My weekly movie reviews. You can also read these on letterboxd.

This week focuses on a new movie I saw in the theater yesterday.

 

MISSION: IMPOSSIBLE – DEAD RECKONING PART ONE (2023)

Rating: 3.5 out of 5 Stars

From the sounds of this review, it will probably seem like I didn’t enjoy the new MISSION: IMPOSSIBLE. I did. But it fell short of its predecessor in so many ways, perhaps confirming that FALLOUT may be the best the series will ever get.

That sixth film found the near perfect combination of stunts and story with the franchise’s smartest cast. It was fun but there’s something dangerous and gritty about it too. Casting Cavill was a stroke of genius and for the first time in six films, Tom Cruise was in real jeopardy because “superman” might kick his ass.

On the other hand, the seventh film drifts away from these instincts and towards 007 territory. DEAD RECKONING feels most like a Bond movie than any of the others (and that’s not a good thing). From the sci-fi leaning plot to the preposterous action to the gallery of pretty women, McQuarrie and Tom took one too many tips from the other, flailing spy franchise. Since the plot points never mattered that much in previous installments and only served as a loose framework for the spectacle, it’s bizarre how Tom & co. try so hard to make the AI-villain story beats such a dominant element, subjecting us to several Christopher Nolan-like long scenes of exposition. Never has a MISSION movie been this verbose.

In terms of action, these films could never be accused of realism but the seventh entry trades in any senses of grounded danger for amusement park fun. The chases in FALLOUT were truly edge-of-your-seat experiences; these are entertaining, often silly, thrill rides. The amount of VFX doesn’t help. A final action set piece on a train, the best of the movie, is hurt by the use of digital set dec and props instead of real items.
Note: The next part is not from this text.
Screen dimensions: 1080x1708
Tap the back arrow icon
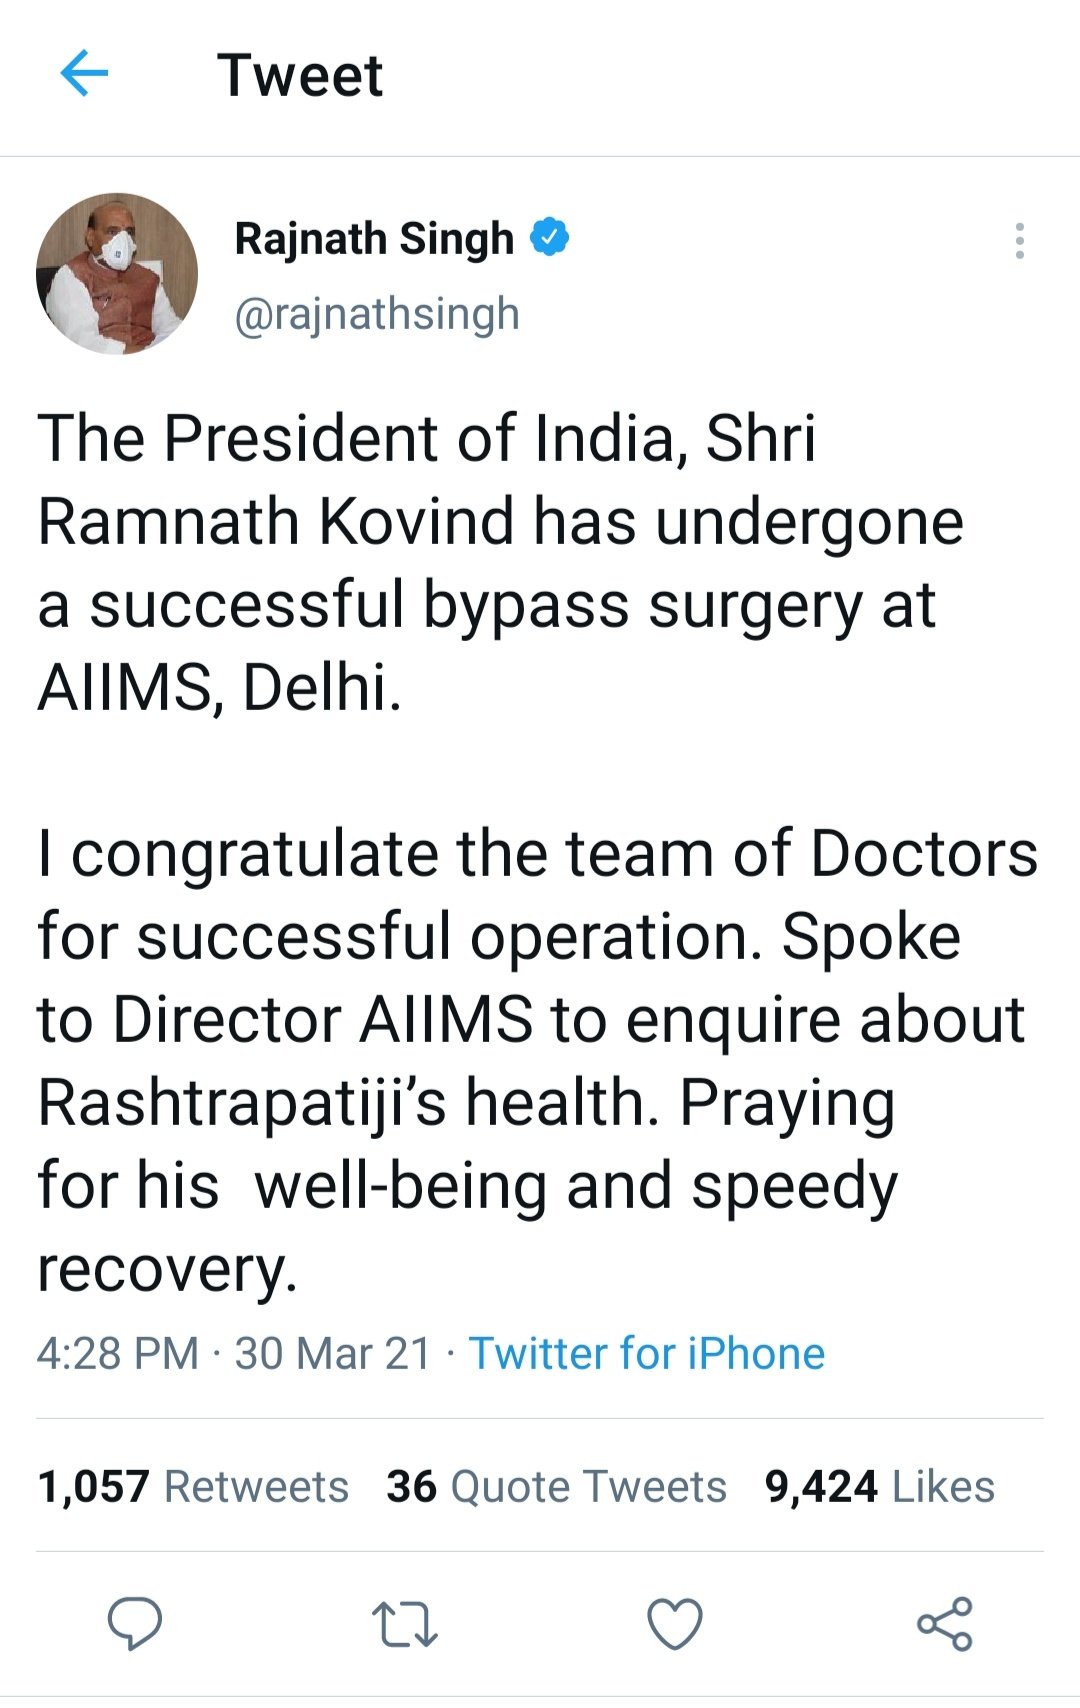point(84,75)
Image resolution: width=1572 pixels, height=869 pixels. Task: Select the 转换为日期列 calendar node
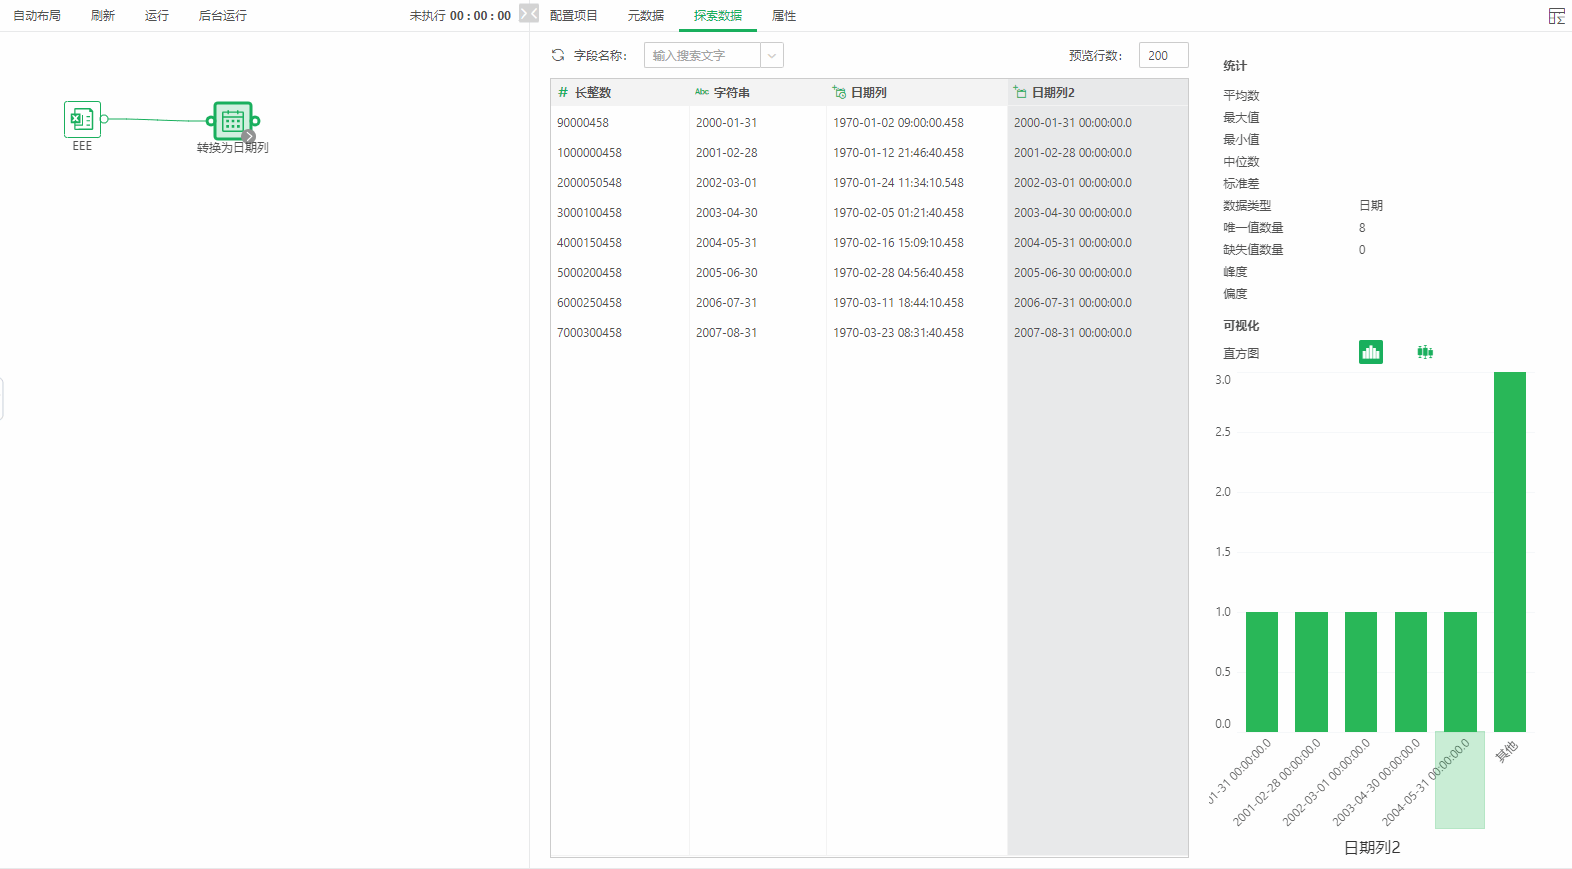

I don’t remember thinking about what was digital and what wasn’t while watching FALLOUT. This time, I was counting the VFX shots left and right. It significantly takes away from the illusion of danger…

Finally, the casting choices are not Tom’s best selections. I don’t know where I would have gone after Cavill but Esai Morales is no substitute. He reminds me of the many Bond villains over the decades who can barely be distinguished from each other. The women here are starting to blend together too. DEAD RECKONING adds yet another brunette that Tom has to protect to the mix. They’re starting to become interchangeable, just a step above Bond’s dispensable dames. Some critics said this is the most emotional of the seven films. I disagree. The emotions are starting to get diluted. One particular narrative decision effects one of the series’ best performers and instead of having a major dramatic impact, it comes off as a big mistake for this story and future of Tom’s franchise. Another narrative thread tries to inject humanity into one of the film’s villains but the execution of this idea is undeveloped and sloppy. More than before, Tom and McQuarrie’s approach of weaving a story around the big stunts leads to a thread-bear result.

Again, I liked DEAD RECKONING enough to warrant a trip to the movie theater. But FALLOUT was astonishing and now I really wonder if Tom and his team really understand why it worked so well.

Watched at Cinema City Arena in Budapest.